Government aims to improve council data collection on homelessness

6 Sep 19

The government is looking for an organisation to run pilots to help it improve local authority data collection on homelessness. 

The Ministry of Housing, Communities and Local Government has said it will pay up to £90,000 for a third party to help eradicate “inconsistencies in data collection” on homelessness.

Pilot schemes will be set up to “understand what data is currently collected and how robust it is”, the department said.

“More could be done to improve local/national government’s shared understanding of what constitutes good homelessness services and outcomes. There’s a variety of incomparable data collected and definitions vary,” the contract description said.

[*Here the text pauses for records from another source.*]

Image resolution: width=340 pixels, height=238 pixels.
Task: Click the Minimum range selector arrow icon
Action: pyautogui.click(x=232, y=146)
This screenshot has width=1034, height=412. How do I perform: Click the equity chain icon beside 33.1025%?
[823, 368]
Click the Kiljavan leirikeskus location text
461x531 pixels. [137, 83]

It added: “Inconsistencies in data collection/use by a range of homelessness services mean that we do not have an accurate local and national picture of homelessness than is desirable”.

The MHCLG suggested local authorities were unable to effectively benchmark their performance against similar local authorities, which in turn means central government cannot always effectively determine local authority performance.

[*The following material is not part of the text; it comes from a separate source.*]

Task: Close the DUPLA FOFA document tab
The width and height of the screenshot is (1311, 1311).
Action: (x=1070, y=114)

Applications can be submitted up until 12 September and the pilots are expected to start on 21 October.

In this week’s Spending Round chancellor Sajid Javid revealed a £54m package to “reduce homelessness and rough sleeping”.

But Jon Sparkes, chief executive of the homeless charity Crisis, claimed the money was not enough.

“If government is serious about meeting its 2025 commitment to end rough sleeping, then we need bolder financial commitments to prevent people form losing their home in the first place, and investment decisions that result in significantly more truly affordable social homes to be built,” said Sparkes.